Acabei de ler “Loanda, Escravas, Donas e Senhoras” de Isabel Valadão, editado recentemente pela Bertrand e o que se oferece dizer é que estamos perante um livro interessante, um romance vivo e que nos transporta para um período da vida da cidade de Loanda pouco conhecido e divulgado.
Uma história em que as personagens centrais são duas senhoras, alforriadas e que marcam o seculo XVII de uma cidade masculinizada em todo a sua estrutura económica e política, onde as mulheres tinham um lugar de total subalternidade, sem qualquer visibilidade, numa sociedade onde a ordem era mantida a ferro, fogo e intriga.
A Igreja católica era o braço ideológico do fraco poder colonial, e as regras impunham-se num quotidiano de miscigenação cultural onde as religiões animistas, a feitiçaria, os ritos e mitos acabavam por desembocar num paradigma social que pontualmente prevalece hoje, passados séculos, regimes e revoluções várias.
A autora deste “Loanda” viveu em Angola um período de tempo, e agradece ao Pepetela a motivação, ainda que indireta, surgida depois da leitura da “Gloriosa Família”.
Já que se fala em mulheres com protagonismo não gostava de deixar de fazer uma referência positiva à interpretação de Meryl Streep, no papel de Margaret Thatcher no filme “ The Iron Lady”. Embora o filme seja assente na biografia da ex-primeira ministra britânica, e releva pouco a sua atividade política no contexto internacional que de braço dado a Ronald Reagan conseguiram transformar o mundo na desorganização global que hoje se vai assistindo.
※
● **EXERCÍCIOS A REALIZAR**
(1) Segundo o texto sobre o romance de Isabel Valadão, qual editora publicou recentemente o livro?
(2) Dê continuidade ao texto sobre o romance de Isabel Valadão a partir do ponto em que termina.
O material apresentado a seguir não é necessário para esta atividade.

● **EXTRATO DE DADOS**
※
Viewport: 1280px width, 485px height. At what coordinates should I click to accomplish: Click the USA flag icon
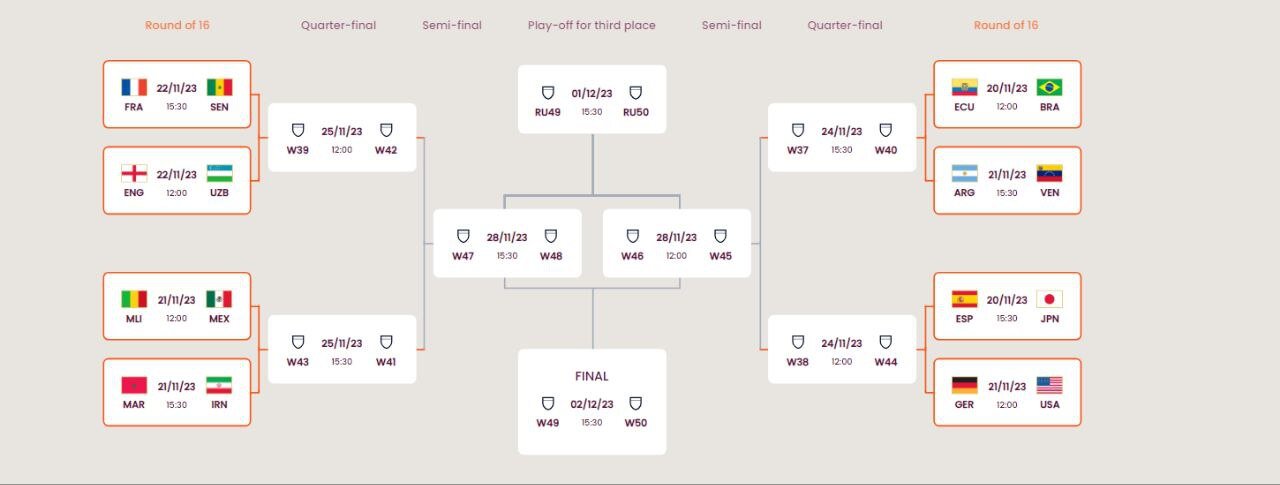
※
● **RESPOSTAS AOS EXERCÍCIOS**
(1) A Bertrand.

(2)
Numa primeira fase Margaret Thatcher conseguiu suster a inflação na Grã-Bertanha através de políticas de desinvestimento no sector público, levando a cabo uma autêntica revolução quando privatizou a economia e cedeu uma parte do serviço nacional de saúde inglês à voracidade de grupos económicos e seguradoras privadas. Estendeu isso ao ensino e a realidade que se vive no Reino Unido hoje é bem diferente dos tempos em que a educação e o serviço nacional de saúde inglês eram referências para projetos noutros países onde se tentou levar à prática o slogan da OMS, “Saúde para todos no ano 2000”.
O Tatcherismo e o Reaganismo conseguiram, numa luta sem quartel a tudo que não tresandasse a neoliberalismo, montar uma economia mundial em que o aumento das desigualdades dispararam nos países desenvolvidos e tornaram-nas numa pandemia de proporções gigantescas em países em vias de desenvolvimento, sem que se almeje ver o futuro.
A experiencia do “laissez faire, laissez passer” é uma mezinha de parcos resultados na economia que a “dama de ferro” acolitada por Reagan impuseram durante quase uma dezena de anos, assente numa política de proteger a tirania e os vilões, entre os quais se destacou Pinochet.
Porque a omnipresença da Igreja Católica é quase recorrente em qualquer atividade política e social, não fiquei surpreendido quando a Republica de Angola, um Estado constitucionalmente assumido como laico recua, quando aventa a hipótese de regulamentar a interrupção voluntária da gravidez.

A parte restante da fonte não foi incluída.